Interesting that Aubert – along with bassist Nikki Monniger, Chris Guanlao on drums and keyboardist Joe Lester – now revisits these experiences with countless sold-out audiences across the United States and Europe. Although the touring is considerably more extensive than ever before in the band’s career, Aubert maintains that much less has changed than what one may think. “I feel like this tour essentially picked up where [debut album, 2006’s] Carnavas left off,” he comments.

“That was a big shock for us – we were so excited that Lazy Eye was on the radio, but we just thought it would be ‘that one time’ in our career where we were on the radio. We figured we’d just keep making music, and whoever stuck around, stuck around,” continues Brian. But then we were amazed at how well this record has been doing, and everything just kicked off. The actual touring process, I’ll admit, it’s harder than ever. Although, I think our psyches are more readily prepared for it – personally, anyway; though I’m sure the rest of the band would agree.”

One would hope the group are prepared for their upcoming tour of Australia, opening for the chart-topping aviary Birds of Tokyo on their national tour, as well as stopping at the NSW central coast for the Coaster Festival. Any doubts that the band are ready are swept away the second Aubert is asked if the band are looking forward to the tour: “Oh, GOD, yeah,” he chirps.

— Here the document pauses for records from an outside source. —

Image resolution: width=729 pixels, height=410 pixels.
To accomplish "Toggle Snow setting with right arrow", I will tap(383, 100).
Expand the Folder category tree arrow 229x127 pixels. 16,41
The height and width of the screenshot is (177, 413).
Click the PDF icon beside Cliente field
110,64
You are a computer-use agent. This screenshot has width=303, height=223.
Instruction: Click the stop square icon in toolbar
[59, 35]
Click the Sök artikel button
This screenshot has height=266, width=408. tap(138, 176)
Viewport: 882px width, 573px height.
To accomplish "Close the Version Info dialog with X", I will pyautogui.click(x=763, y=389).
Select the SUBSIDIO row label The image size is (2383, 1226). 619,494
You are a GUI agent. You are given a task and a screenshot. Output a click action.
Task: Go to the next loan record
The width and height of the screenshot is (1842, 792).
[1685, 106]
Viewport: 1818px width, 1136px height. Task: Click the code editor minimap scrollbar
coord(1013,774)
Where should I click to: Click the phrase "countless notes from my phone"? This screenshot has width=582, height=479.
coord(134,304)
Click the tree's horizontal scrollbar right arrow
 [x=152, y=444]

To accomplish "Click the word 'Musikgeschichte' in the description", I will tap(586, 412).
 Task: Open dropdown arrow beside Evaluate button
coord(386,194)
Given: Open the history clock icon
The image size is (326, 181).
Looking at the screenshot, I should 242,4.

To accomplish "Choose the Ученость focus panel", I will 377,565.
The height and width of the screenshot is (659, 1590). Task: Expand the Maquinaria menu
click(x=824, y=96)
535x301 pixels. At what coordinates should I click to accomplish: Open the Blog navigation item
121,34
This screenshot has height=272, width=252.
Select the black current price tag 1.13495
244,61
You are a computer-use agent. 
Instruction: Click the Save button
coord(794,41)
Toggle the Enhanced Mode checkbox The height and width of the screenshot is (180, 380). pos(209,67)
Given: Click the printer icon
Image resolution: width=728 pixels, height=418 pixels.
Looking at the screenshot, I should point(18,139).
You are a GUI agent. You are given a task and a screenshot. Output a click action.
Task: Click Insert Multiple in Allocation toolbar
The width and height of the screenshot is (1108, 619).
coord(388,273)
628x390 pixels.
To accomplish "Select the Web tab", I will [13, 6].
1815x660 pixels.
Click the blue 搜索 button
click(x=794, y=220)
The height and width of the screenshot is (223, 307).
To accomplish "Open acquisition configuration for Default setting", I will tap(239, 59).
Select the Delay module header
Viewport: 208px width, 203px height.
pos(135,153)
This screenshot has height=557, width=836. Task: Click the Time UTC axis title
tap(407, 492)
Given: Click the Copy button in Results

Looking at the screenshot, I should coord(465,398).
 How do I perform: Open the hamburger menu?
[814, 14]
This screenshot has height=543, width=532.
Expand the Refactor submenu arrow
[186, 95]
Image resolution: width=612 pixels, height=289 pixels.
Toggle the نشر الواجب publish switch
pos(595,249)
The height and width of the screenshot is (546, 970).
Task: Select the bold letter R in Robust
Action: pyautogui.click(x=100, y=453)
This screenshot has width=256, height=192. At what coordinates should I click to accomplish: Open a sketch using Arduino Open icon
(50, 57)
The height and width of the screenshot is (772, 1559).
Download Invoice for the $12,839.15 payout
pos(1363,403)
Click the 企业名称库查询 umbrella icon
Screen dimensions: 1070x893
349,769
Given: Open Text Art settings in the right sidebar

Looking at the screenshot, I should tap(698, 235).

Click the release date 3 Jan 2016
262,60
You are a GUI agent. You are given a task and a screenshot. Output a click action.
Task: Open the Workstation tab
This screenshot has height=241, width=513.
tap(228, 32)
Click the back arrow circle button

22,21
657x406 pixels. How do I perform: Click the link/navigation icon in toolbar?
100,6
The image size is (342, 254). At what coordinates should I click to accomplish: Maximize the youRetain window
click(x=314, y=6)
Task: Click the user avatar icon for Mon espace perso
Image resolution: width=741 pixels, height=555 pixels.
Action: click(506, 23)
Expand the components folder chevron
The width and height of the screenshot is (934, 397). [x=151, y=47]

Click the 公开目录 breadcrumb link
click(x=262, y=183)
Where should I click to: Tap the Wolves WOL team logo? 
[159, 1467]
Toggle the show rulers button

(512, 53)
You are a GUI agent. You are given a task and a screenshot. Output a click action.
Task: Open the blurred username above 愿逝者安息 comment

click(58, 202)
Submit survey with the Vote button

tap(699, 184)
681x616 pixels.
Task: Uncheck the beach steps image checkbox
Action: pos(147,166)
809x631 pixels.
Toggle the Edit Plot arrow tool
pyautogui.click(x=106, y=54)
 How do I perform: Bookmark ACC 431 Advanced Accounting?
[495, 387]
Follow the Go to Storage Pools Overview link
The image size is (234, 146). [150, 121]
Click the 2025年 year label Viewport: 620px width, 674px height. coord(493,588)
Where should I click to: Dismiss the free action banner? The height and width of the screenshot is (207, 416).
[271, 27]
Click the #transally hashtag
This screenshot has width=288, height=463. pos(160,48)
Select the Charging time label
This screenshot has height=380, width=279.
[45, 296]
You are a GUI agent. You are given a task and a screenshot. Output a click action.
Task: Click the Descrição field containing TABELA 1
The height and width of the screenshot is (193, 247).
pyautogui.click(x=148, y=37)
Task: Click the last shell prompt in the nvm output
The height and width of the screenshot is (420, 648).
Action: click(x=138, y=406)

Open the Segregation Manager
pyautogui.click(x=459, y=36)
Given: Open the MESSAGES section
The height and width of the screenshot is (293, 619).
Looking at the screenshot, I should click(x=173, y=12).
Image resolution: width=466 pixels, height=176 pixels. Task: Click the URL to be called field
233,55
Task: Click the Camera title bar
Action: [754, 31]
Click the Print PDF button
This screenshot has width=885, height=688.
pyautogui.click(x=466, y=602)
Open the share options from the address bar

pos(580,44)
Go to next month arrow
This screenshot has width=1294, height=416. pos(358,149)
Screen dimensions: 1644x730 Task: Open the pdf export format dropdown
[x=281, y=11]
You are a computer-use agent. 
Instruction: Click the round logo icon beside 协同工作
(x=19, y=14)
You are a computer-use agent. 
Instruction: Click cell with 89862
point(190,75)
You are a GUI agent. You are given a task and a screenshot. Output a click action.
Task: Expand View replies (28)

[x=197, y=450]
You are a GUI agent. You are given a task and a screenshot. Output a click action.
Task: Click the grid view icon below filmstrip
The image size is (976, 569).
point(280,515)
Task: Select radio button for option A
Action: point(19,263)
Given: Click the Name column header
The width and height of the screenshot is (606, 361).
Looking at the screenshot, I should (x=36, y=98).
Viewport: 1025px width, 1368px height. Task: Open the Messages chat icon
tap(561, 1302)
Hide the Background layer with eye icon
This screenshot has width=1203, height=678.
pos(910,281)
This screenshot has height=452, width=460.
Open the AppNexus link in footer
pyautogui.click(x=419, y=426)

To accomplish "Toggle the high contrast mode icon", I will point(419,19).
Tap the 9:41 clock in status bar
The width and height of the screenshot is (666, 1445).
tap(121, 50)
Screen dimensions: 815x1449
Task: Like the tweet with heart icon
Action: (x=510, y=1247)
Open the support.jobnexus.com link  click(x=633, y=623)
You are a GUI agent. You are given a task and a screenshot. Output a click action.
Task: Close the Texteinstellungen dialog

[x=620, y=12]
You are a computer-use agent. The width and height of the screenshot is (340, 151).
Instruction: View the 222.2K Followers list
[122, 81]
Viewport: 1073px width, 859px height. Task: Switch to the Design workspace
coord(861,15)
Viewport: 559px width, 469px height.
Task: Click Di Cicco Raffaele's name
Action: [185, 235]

“Birds of Tokyo asked us to play, and it’s so nice that they did. The reason we’re there is because they’re bringing us. But yeah, the last club shows that we did you would have had to drag us out of there kicking and screaming. The Annandale in Sydney, the Ding Dong in Melbourne… those were definitely some of our favourite shows of the last world tour. Who knows what’s gonna happen this time around?”